A Cost-Aware Approach to Adversarial Robustness in Neural Networks
Charles Meyers, Mohammad Reza Saleh Sedghpour, Tommy Löfstedt, Erik Elmroth
TL;DR
This work addresses the challenge of evaluating adversarial robustness for neural networks in production by introducing a cloud-native, cost-aware framework based on survival analysis. It leverages accelerated failure time (AFT) models to predict time-to-failure under adversarial perturbations while jointly optimizing benign and adversarial accuracy and training-time costs using a Tree Parzen Estimator (TPE). The methodology enables comparisons across hardware (e.g., P100, V100, L4) and operational settings by tying performance to measurable times (training, inference, attack generation) and costs, encapsulated in metrics such as the TRASH score. Empirical results show that newer hardware reduces training time but with diminishing accuracy gains and that 8-bit inference-focused hardware (L4) can offer favorable cost-robustness trade-offs, reinforcing the practicality of the proposed approach for risk-aware deployment and rapid iteration under safety constraints.
Abstract
Considering the growing prominence of production-level AI and the threat of adversarial attacks that can evade a model at run-time, evaluating the robustness of models to these evasion attacks is of critical importance. Additionally, testing model changes likely means deploying the models to (e.g. a car or a medical imaging device), or a drone to see how it affects performance, making un-tested changes a public problem that reduces development speed, increases cost of development, and makes it difficult (if not impossible) to parse cause from effect. In this work, we used survival analysis as a cloud-native, time-efficient and precise method for predicting model performance in the presence of adversarial noise.
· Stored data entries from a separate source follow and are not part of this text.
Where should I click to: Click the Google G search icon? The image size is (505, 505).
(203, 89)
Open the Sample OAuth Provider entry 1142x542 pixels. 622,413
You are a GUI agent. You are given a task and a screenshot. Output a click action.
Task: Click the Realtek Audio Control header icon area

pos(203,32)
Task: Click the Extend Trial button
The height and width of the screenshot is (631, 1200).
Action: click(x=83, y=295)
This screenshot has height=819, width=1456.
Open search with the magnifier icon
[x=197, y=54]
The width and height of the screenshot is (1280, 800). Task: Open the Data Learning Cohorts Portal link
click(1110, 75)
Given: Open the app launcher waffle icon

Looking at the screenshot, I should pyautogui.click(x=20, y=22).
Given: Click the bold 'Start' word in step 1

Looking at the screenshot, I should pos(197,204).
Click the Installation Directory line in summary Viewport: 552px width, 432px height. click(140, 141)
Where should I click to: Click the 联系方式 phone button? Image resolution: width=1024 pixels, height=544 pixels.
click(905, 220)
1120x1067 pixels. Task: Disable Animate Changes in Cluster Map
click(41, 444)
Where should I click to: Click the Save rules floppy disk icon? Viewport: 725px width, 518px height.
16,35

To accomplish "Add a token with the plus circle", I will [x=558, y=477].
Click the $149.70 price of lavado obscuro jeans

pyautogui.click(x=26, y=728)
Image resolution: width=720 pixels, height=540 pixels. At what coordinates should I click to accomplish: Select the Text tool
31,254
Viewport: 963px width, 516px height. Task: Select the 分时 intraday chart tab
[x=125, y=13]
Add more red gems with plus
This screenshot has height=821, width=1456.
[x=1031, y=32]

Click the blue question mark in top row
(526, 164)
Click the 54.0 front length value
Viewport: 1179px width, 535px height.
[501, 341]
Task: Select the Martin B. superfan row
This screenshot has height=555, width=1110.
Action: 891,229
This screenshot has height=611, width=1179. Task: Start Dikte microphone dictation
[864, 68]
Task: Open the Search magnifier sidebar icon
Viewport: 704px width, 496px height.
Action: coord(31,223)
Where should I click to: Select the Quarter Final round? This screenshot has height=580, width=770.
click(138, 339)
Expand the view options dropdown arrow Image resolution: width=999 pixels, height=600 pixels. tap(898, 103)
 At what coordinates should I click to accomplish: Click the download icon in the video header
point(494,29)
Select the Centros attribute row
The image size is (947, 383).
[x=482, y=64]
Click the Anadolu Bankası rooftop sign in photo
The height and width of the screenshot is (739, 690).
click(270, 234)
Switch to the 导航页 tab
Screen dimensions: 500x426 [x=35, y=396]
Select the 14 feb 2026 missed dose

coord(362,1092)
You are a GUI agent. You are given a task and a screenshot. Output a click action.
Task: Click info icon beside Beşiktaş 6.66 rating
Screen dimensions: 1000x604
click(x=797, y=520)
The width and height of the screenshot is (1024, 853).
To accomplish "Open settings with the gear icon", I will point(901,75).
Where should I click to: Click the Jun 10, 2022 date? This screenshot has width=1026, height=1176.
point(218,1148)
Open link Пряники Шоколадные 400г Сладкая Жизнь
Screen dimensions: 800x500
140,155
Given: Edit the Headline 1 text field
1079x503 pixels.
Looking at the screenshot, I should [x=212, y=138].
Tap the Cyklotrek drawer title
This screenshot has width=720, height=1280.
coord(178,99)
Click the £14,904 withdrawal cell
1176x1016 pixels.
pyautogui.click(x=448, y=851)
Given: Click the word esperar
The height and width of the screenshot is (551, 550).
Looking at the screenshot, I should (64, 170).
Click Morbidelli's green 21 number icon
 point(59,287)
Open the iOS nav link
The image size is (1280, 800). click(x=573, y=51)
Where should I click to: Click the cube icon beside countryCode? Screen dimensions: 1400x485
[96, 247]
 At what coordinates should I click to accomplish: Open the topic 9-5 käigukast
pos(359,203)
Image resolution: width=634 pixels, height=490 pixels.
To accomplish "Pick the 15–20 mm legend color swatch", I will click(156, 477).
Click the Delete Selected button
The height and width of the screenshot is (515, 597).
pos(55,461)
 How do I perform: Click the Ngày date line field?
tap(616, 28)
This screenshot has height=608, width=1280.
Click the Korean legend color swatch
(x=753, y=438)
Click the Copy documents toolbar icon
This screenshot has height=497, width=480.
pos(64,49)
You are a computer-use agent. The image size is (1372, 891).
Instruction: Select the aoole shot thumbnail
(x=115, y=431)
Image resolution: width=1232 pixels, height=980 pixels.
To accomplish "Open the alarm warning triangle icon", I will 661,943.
For neural networks in particular, the relationships between the learning rate, batch size, training time, convergence time, and deployment cost are highly complex, so researchers generally rely on benchmark datasets to assess the ability of a model to generalize beyond the training data. To address this, we propose using accelerated failure time models to measure the effect of hardware choice, batch size, number of epochs, and test-set accuracy by using adversarial attacks to induce failures on a reference model architecture before deploying the model to the real world. We evaluate several GPU types and use the Tree Parzen Estimator to maximize model robustness and minimize model run-time simultaneously. This provides a way to evaluate the model and optimise it in a single step, while simultaneously allowing us to model the effect of model parameters on training time, prediction time, and accuracy. Using this technique, we demonstrate that newer, more-powerful hardware does decrease the training time, but with a monetary and power cost that far outpaces the marginal gains in accuracy.